# Homeowners Affidavit



## CBOGUY (Apr 15, 2019)

Folks ,what do you do to stop investors/ flippers from using your Homeowners affidavits?

What steps do you use to verify if an owner can use the affidavit?

Thanks,
Bird Dog


----------



## ADAguy (Apr 16, 2019)

Would that be a "authorization on behalf of the HO" of which you speak?
Is title still held by the HO or is this a condition of the title transfer?


----------



## my250r11 (Apr 18, 2019)

We use the county assessors info or real estate contract to verify. We print and file with permit. State here only allows the owner a permit on the home they actually live in the rest are treated as rentals and require licensed contractor to do the work. Our state law only allows the owner 1 permit in 12 months and if building a new home has to own for 2 yrs before they can sale other wise needs contractor.


----------



## ICE (Apr 18, 2019)

my250r11 said:


> We use the county assessors info or real estate contract to verify. We print and file with permit. State here only allows the owner a permit on the home they actually live in the rest are treated as rentals and require licensed contractor to do the work. Our state law only allows the owner 1 permit in 12 months and if building a new home has to own for 2 yrs before they can sale other wise needs contractor.



We do it sorta like that....except for the research.....your word and a drivers license is verification aplenty.
Have you ever eaten too many Good & Plenty?

People lie.....a lot.  I see for sale signs before the work is completed.  A guy driving an 850i says he will live in the currently vacant house.  His shoes cost more than the new windows.

Affidavits aren’t much good. There’s nobody to police this.  I have written corrections to hire a licensed contractor and been overruled each and every time.  They get a sour attitude, “Are you calling me a liar?”  “That realtor's sign was there just to drum up some leads”.

I'm not sure whom this bit of law is supposed to benefit other than contractors.  It's like we made it illegal to stick up banks to keep the insider trader's money safe.

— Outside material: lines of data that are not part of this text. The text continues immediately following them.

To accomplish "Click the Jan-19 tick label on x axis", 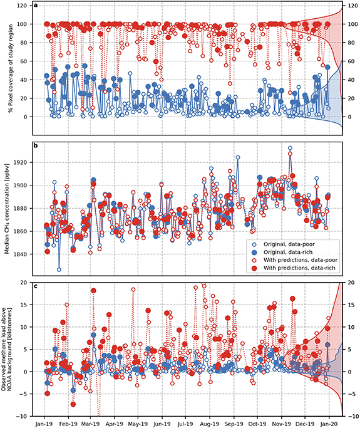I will coord(44,423).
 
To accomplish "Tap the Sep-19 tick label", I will coord(234,423).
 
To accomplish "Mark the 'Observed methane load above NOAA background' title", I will coord(8,349).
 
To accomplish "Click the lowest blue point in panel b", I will coord(59,269).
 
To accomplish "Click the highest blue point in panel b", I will coord(290,149).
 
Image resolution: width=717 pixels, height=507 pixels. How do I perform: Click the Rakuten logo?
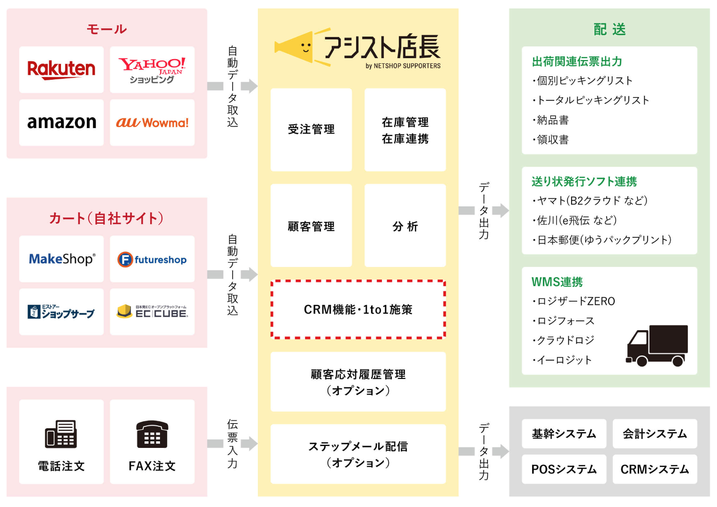pos(61,69)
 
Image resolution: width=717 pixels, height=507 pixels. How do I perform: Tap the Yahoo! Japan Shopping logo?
pos(152,70)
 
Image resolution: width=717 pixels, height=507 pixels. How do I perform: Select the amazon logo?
pos(61,122)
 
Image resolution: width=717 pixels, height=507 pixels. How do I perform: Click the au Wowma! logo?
pos(152,123)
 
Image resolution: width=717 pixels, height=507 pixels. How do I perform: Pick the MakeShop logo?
pos(61,259)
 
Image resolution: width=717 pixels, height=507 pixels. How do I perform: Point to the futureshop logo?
pos(152,259)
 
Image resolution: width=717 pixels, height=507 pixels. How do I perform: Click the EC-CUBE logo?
pos(152,312)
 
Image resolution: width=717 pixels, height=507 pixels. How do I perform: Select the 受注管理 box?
pos(311,129)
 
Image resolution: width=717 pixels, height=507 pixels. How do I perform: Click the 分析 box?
pos(405,226)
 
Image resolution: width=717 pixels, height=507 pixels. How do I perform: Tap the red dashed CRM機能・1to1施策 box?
pos(358,310)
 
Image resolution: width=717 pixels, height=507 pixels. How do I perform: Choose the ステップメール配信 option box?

Some would say this is to protect potential owners......that will be the next layer of liar.....and protected from what?  Is there a big difference in outcomes if Flipper did it?  I inspect them all the same.....take no prisoners


----------



## my250r11 (Apr 19, 2019)

ICE said:


> I inspect them all the same....



I do this anyway, and some people lie. The previous BO put the office under a microscope from the State, so we do our best to stick to the letter of the law. 

Personally don't care who does the work I make sure its safe and compliant .


----------